How to prove a subgroup is normal?

Question

Prove that $D$ is a normal subgroup of $C$ if $C=S_3 \times \Bbb Z_4$ and $D=\langle((132),2)\rangle$. I know to prove a subgroup is normal you have to show aH=Ha, but I'm just not sure how to do this particular example. My thought was to to show that (132) is normal in S3 and 2 is normal in Z4 because multiplication commutes, but I picked (12) to multiply with (132), and if my math is correct (12)(132) is not equal to (132)(12). Anyway would be very helpful to see how to do this properly. Thanks in advance.

Answer 1

You're almost there. What is the index of $H = \langle (132) \rangle$ in $S_3$? What does this tell you about $H$?
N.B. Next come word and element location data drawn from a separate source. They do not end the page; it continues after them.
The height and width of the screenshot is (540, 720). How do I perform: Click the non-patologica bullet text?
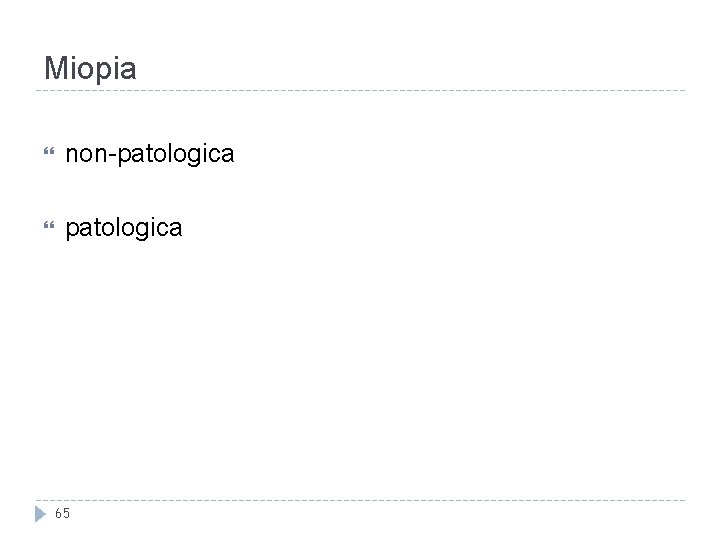click(x=150, y=154)
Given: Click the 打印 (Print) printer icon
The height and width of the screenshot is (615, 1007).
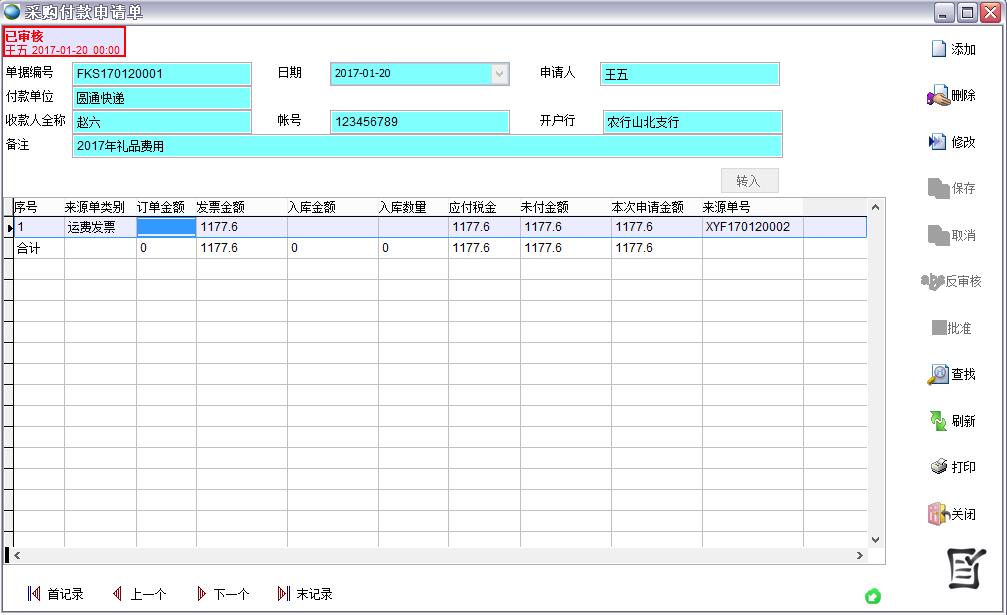Looking at the screenshot, I should [x=952, y=467].
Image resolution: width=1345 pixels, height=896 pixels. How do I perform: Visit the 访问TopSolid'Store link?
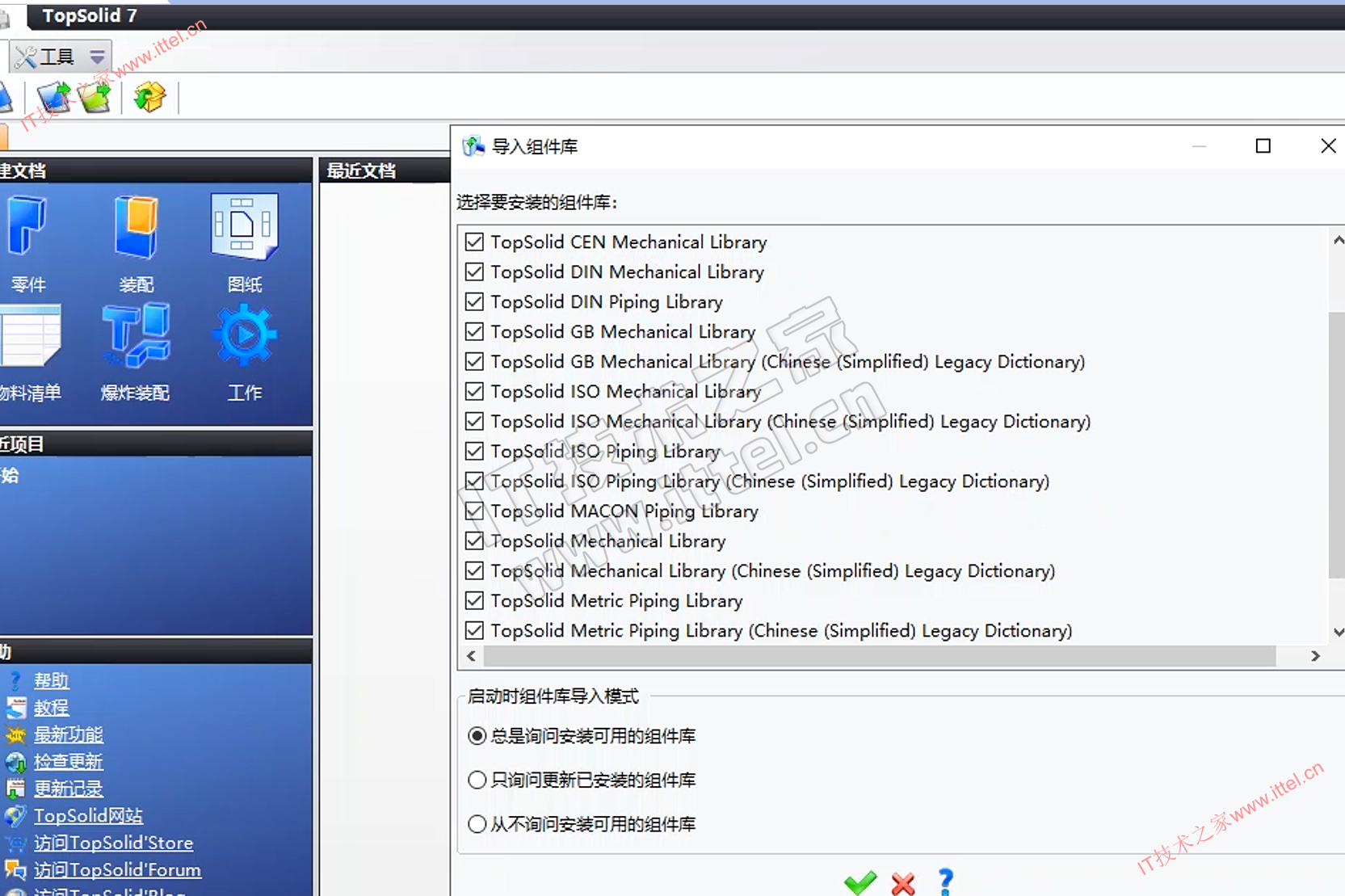point(113,843)
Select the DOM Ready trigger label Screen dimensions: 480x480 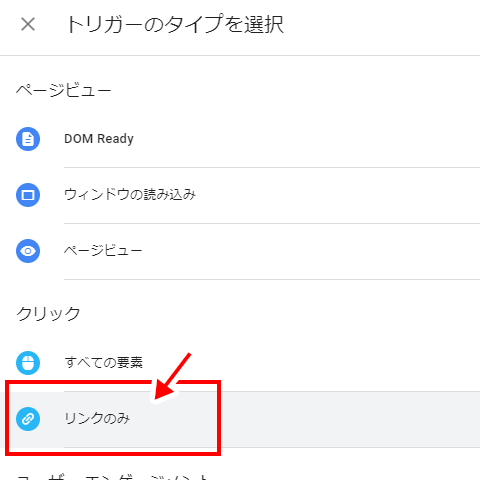point(99,139)
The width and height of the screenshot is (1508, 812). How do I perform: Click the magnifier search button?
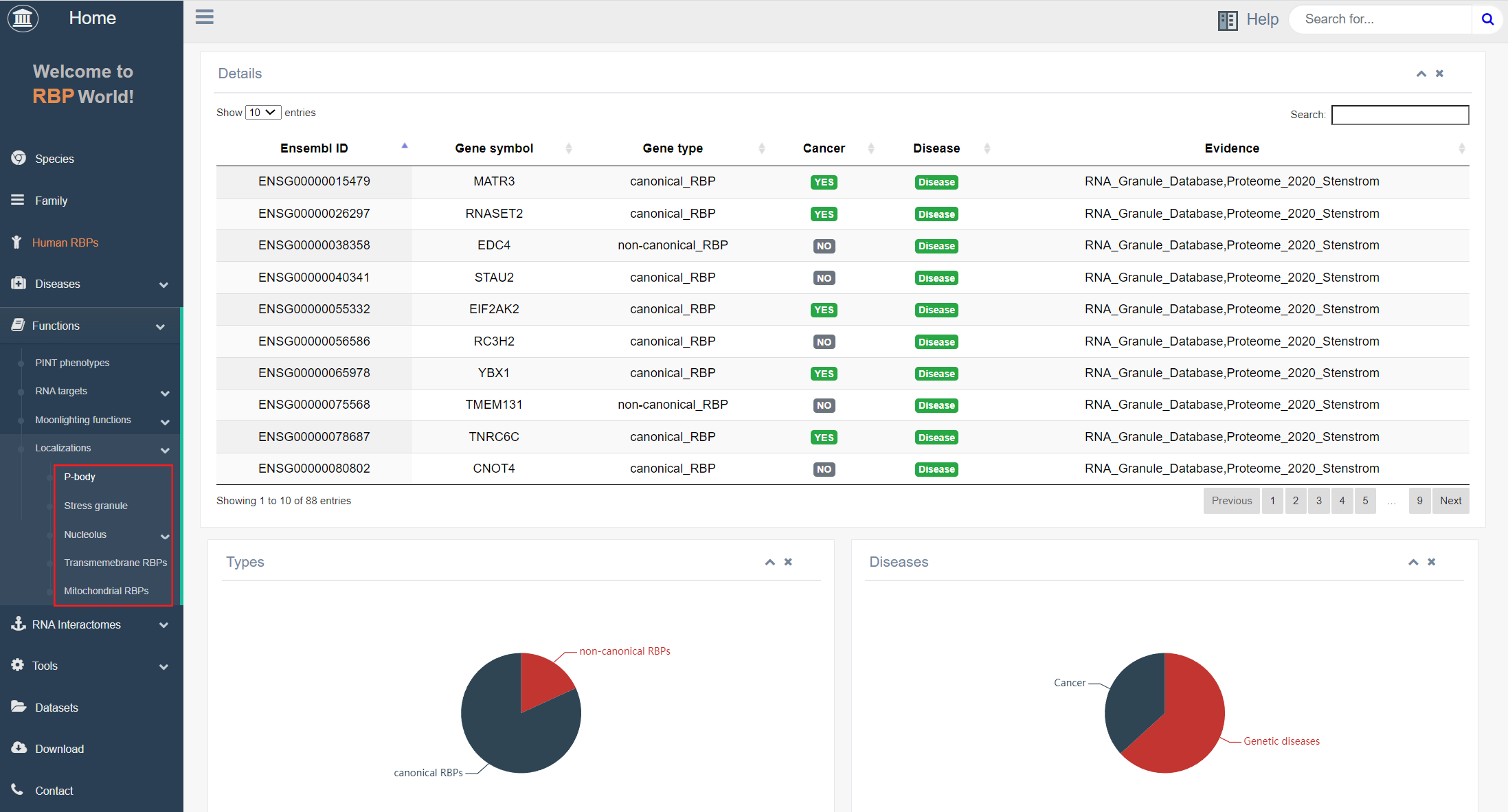[1487, 19]
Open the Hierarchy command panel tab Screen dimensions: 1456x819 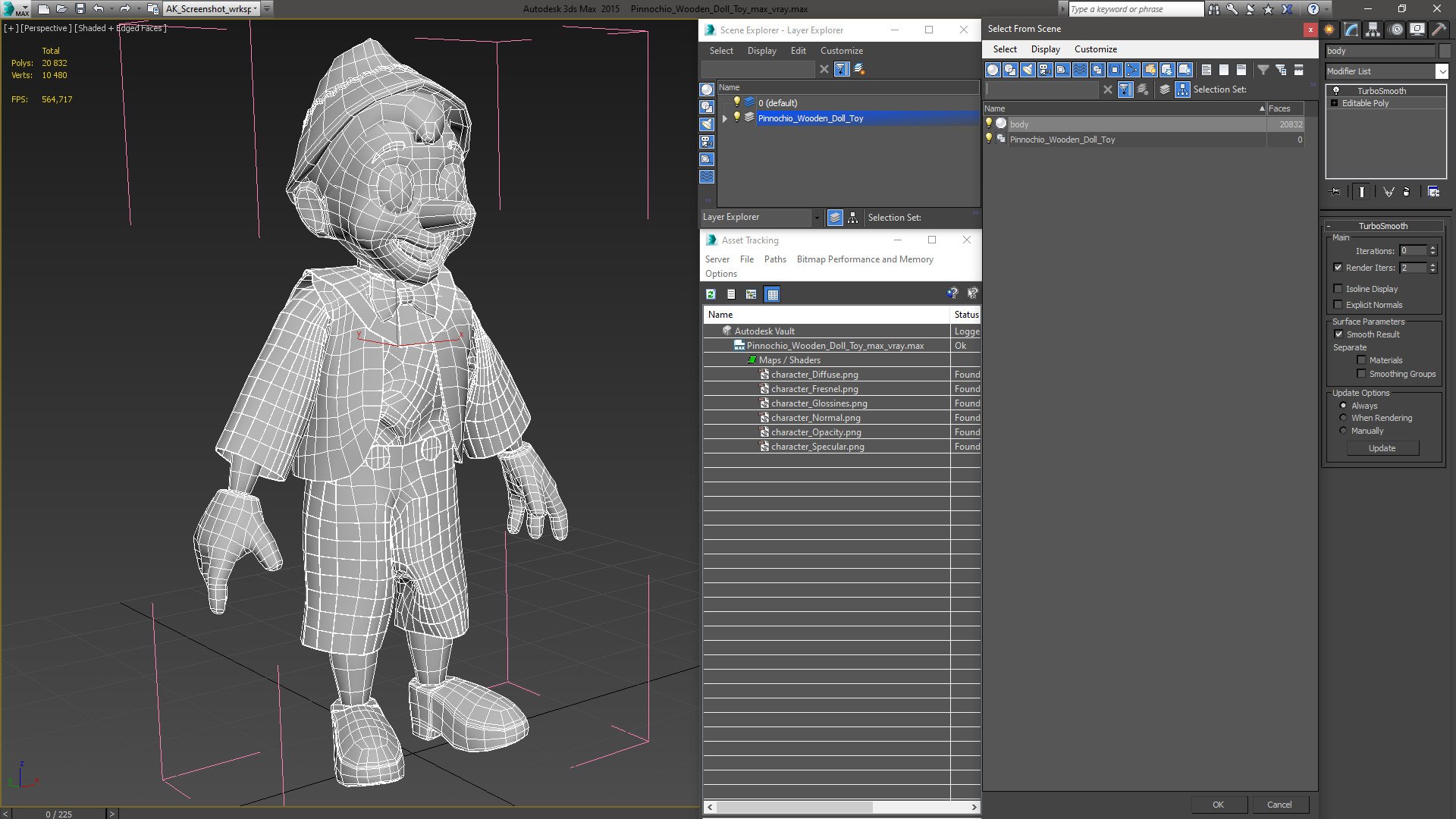click(1373, 30)
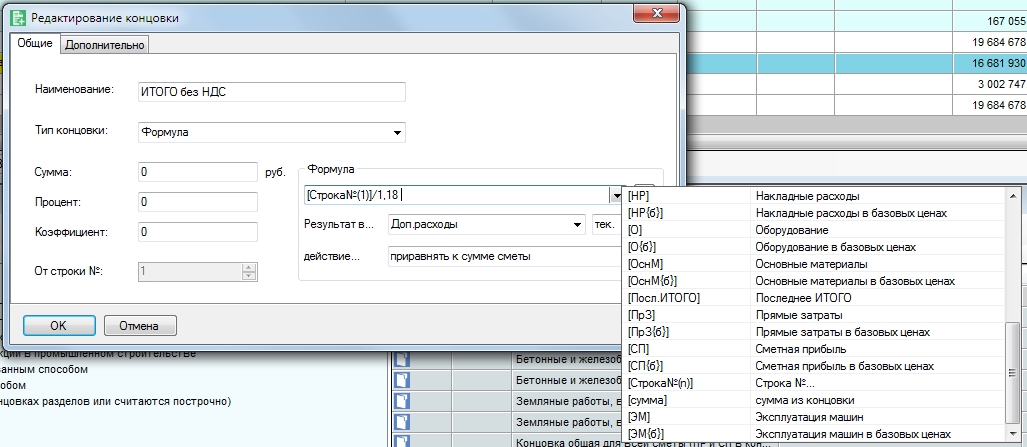Viewport: 1027px width, 447px height.
Task: Switch to the Дополнительно tab
Action: tap(105, 44)
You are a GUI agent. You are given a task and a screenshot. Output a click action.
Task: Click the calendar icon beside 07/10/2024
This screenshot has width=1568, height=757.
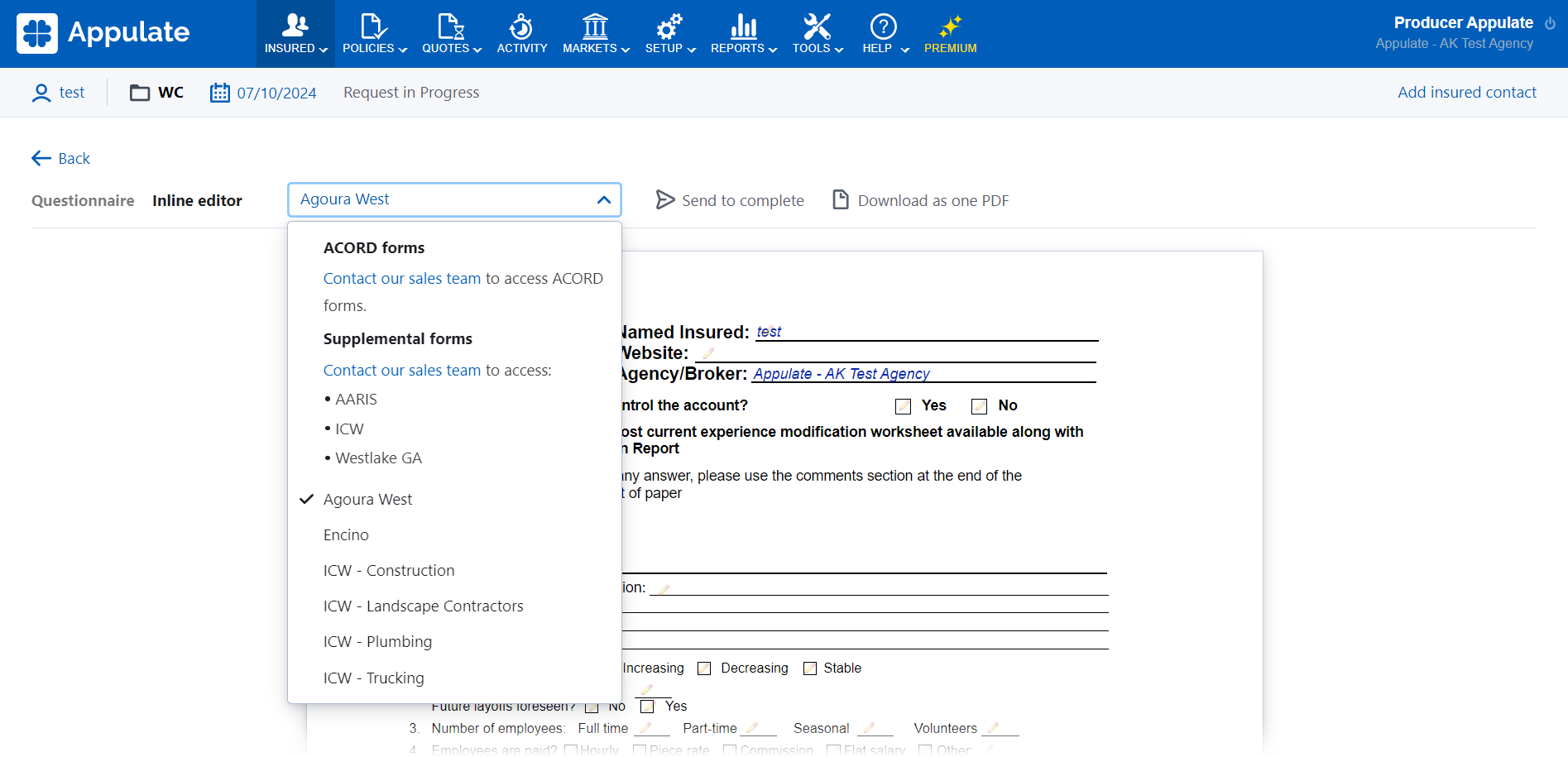point(219,93)
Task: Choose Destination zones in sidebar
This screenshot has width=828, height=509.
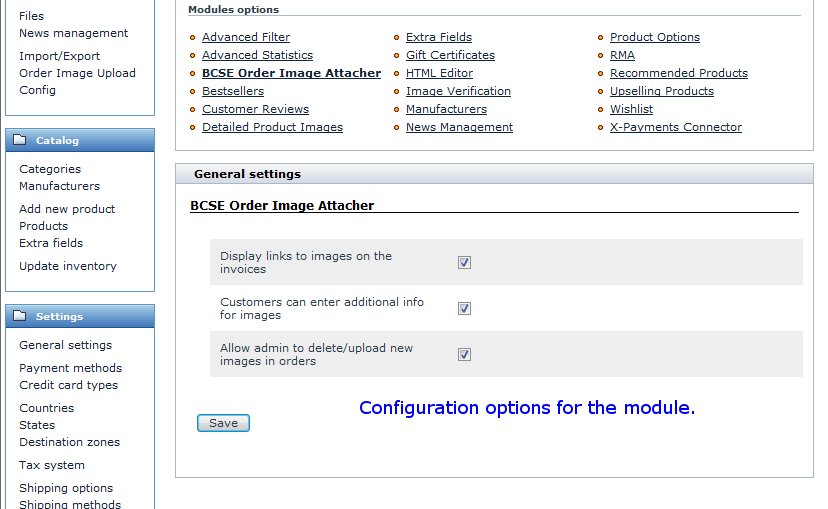Action: coord(69,442)
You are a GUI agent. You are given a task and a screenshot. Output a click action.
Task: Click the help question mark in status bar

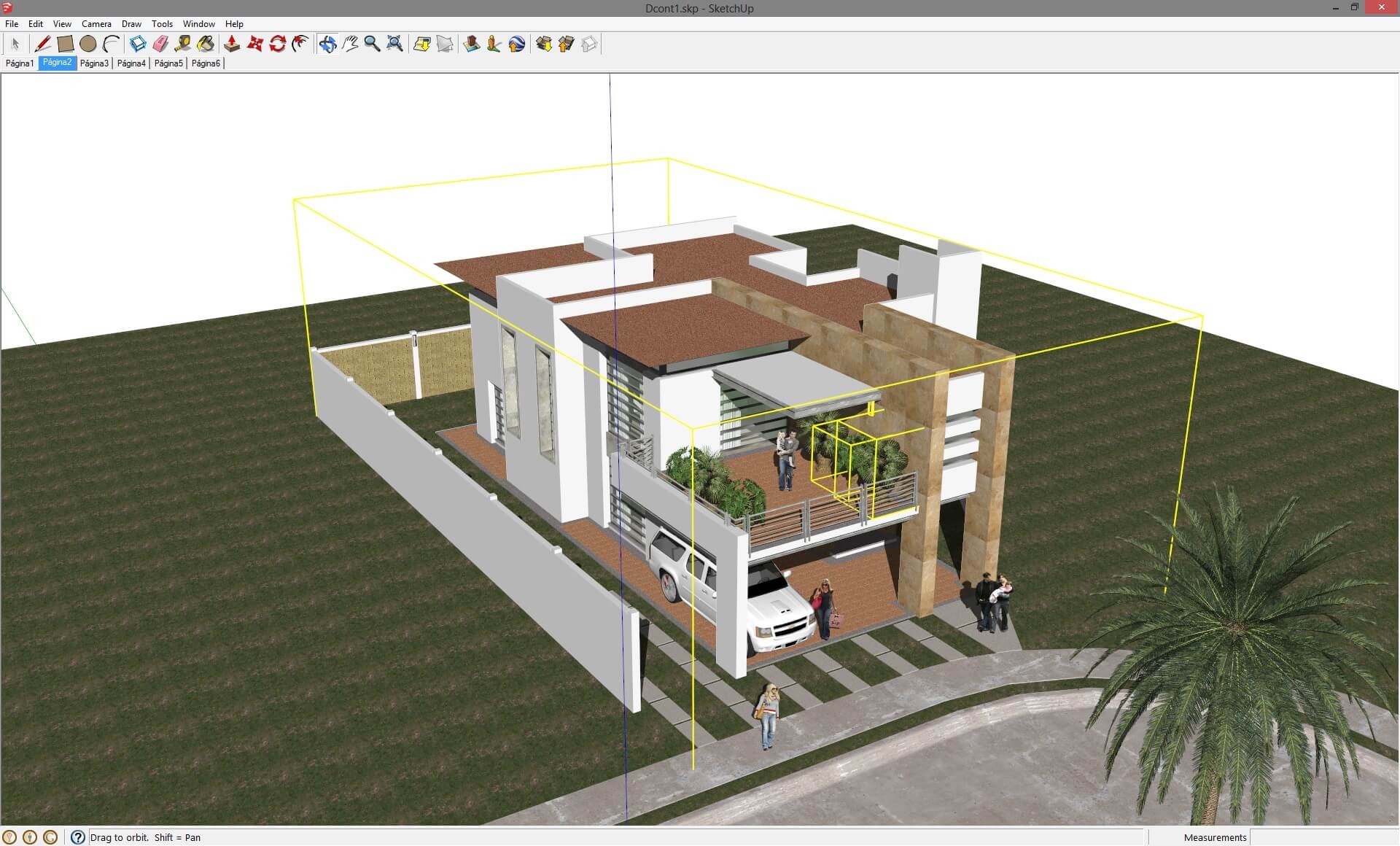pos(78,837)
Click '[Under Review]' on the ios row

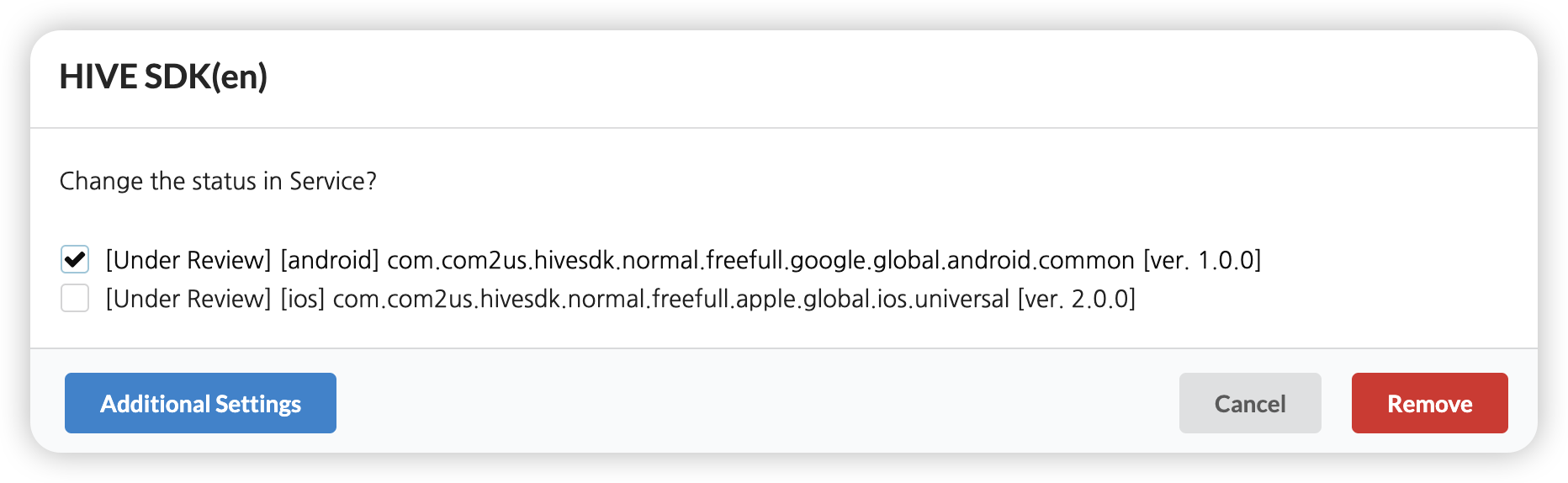(x=188, y=299)
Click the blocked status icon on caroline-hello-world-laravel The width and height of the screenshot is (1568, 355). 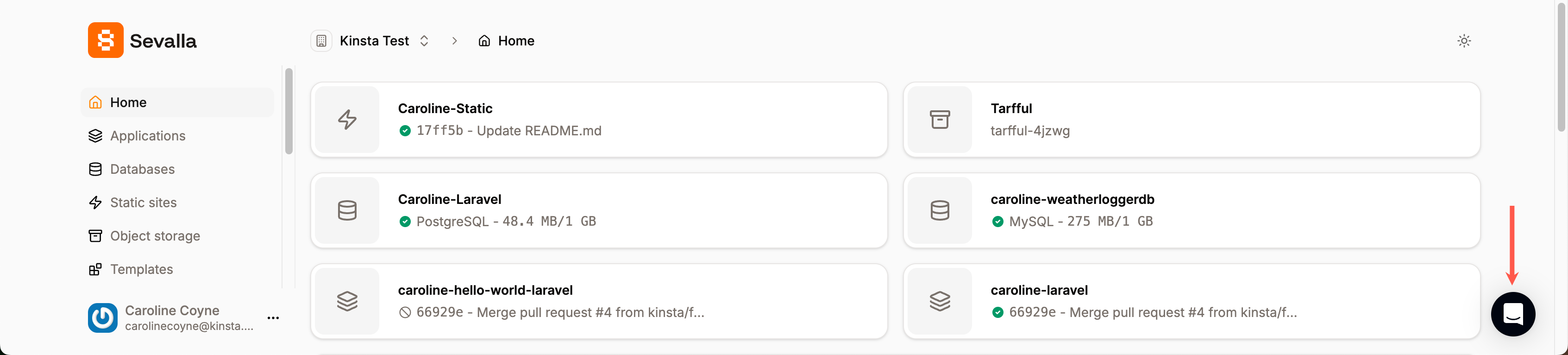[404, 312]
Also, your reasoning is slightly flawed in trying to show that $H$ is normal. If $H$ is normal in $S_3$, it is not necessarily the case that $(12)(132) = (132)(12)$. Instead, it would be the case that $(12)(123) = h(12)$ for some $h \in H$.

In general, $H$ is normal if and only if, for any $g \in S_3$ and $h \in H$, you have $ghg^{-1} \in H$. This is equivalent to showing $gH = Hg$ for all $g \in G$.